AWS VPC Peering: SAA-C03 Study Guide
VPC Peering is a fundamental networking connection between two VPCs that enables you to route traffic between them using private IPv4 or IPv6 addresses. Instances in either VPC can communicate as if they are within the same network.
The Real-World Analogy
Imagine two separate office buildings (VPCs) in the same city. Instead of employees walking out the front door, onto the public highway (the Internet), and into the other building, the owners build a private enclosed sky-bridge directly between the two buildings. It’s faster, more secure, and the public never sees the traffic.

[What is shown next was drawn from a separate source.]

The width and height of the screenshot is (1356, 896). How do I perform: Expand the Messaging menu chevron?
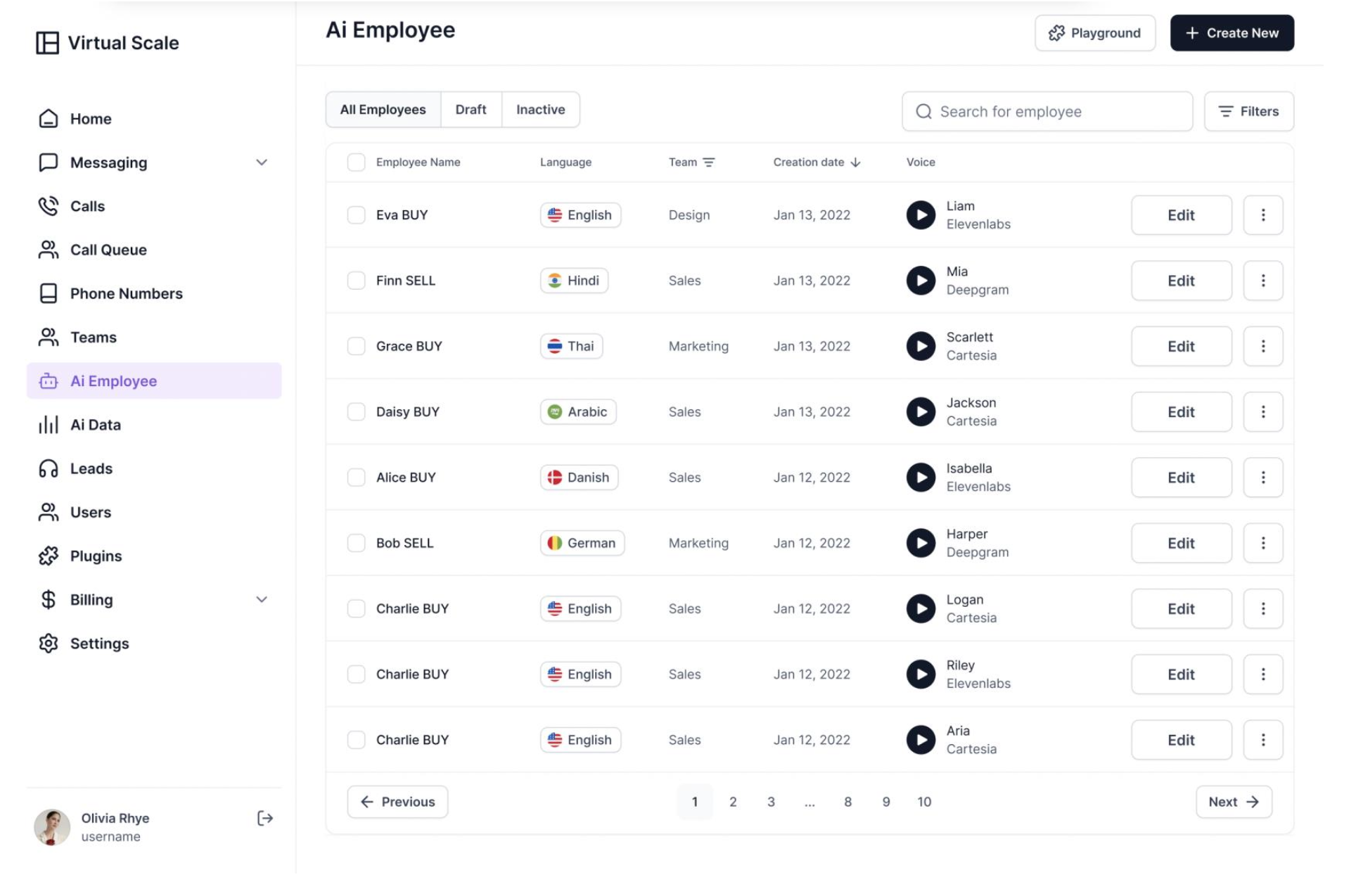pos(262,162)
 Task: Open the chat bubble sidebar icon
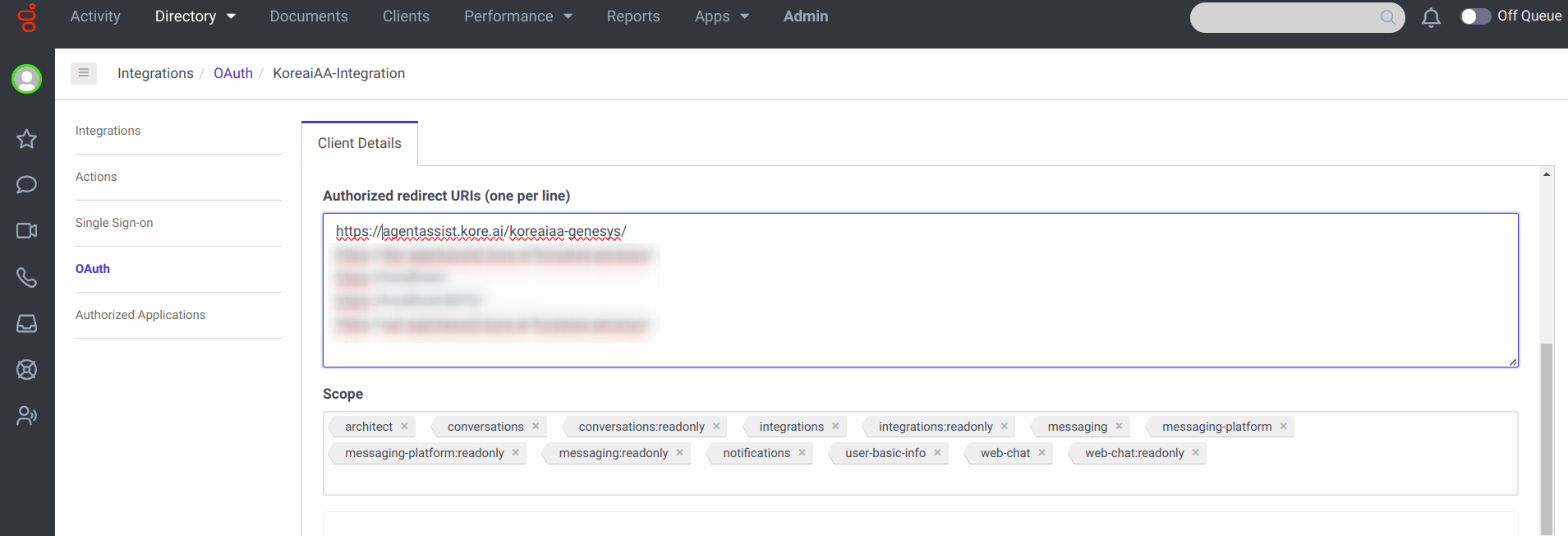coord(26,184)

Core Concepts & Configuration
To establish a peering connection, the owner of the requester VPC sends a request to the owner of the accepter VPC. The connection is not active until the accepter VPC owner accepts the request.
- Cross-Account & Cross-Region: You can peer VPCs across different AWS accounts and different AWS regions (Inter-Region VPC Peering).
- Routing: You must manually update the Route Tables in both VPCs to point to the Peering Connection ID (
pcx-xxxxxx). - Security Groups: You can reference Security Groups from a peered VPC (within the same region) to allow specific traffic.
The Non-Transitive Rule
This is the most critical concept for the SAA-C03 exam. VPC Peering is NOT transitive. If VPC A is peered with VPC B, and VPC B is peered with VPC C, VPC A cannot communicate with VPC C through VPC B. You must create a direct peering connection between A and C.
Comparison: VPC Peering vs. Alternatives
| Feature | VPC Peering | Transit Gateway | AWS PrivateLink |
|---|---|---|---|
| Architecture | Point-to-Point (Mesh) | Hub-and-Spoke | Service-to-Service |
| Transitive? | No | Yes | No |
| Complexity | High at scale (N²) | Low at scale (Centralized) | Low (Unidirectional) |
| Cost | No hourly fee; Data transfer only | Hourly fee + Data processing fee | Hourly fee + Data processing fee |
Decision Matrix: If–Then Guide
- If you need to connect two VPCs with the lowest possible latency and no extra hourly costs, Then choose VPC Peering.
- If you have tens or hundreds of VPCs that need to communicate with each other, Then choose AWS Transit Gateway.
- If you want to expose a specific service to thousands of other VPCs without allowing full network access, Then choose AWS PrivateLink.
- If you have overlapping CIDR blocks, Then VPC Peering is impossible.
Exam Tips and Gotchas
- No Overlapping CIDRs: You cannot peer VPCs if their primary or secondary CIDR blocks overlap. This is a common “distractor” in exam questions.
- Edge-to-Edge Routing: You cannot use a VPC peering connection to “hop” to a VPN or Direct Connect on the other side. (e.g., On-prem -> VPN -> VPC A -> Peering -> VPC B is NOT allowed).
- DNS Resolution: By default, peered VPCs resolve public hostnames to public IPs. You must explicitly enable “DNS Resolution Support” in the peering connection settings to resolve to private IPs.
- Update Both Sides: A peering connection is useless without route table entries in both VPCs.
Topics covered:
Summary of key subtopics covered in this guide:
- Requester/Accepter workflow.
- Inter-Region and Cross-Account capabilities.
- The “No Transitive Routing” constraint.
- Route table and Security Group integration.
- Comparison with Transit Gateway and PrivateLink.
- CIDR overlap restrictions.
VPC Peering Architecture Infographic
Diagram: VPC A can talk to B, B can talk to C, but A cannot talk to C through B.
Service Ecosystem
Connectivity- IAM: Control who can create/accept peering.
- VPC Flow Logs: Capture IP traffic on the peering link.
- CloudWatch: Monitor peering connection status.
Performance & Scaling
High Speed- No single point of failure.
- No bandwidth bottleneck (limited only by instance size).
- Inter-region traffic is encrypted by AWS.
Cost Optimization
Economy- $0 Setup or Hourly fees.
- Standard Data Transfer rates apply.
- Cheapest option for connecting a small number of VPCs.
Production Use Case
Scenario: A company has a “Shared Services” VPC containing a centralized Active Directory and Logging server. They peer 3 other application VPCs to this Shared VPC.
Benefit: The applications can reach the AD server securely over private IPs without the cost of a Transit Gateway or the exposure of a Public Internet Gateway.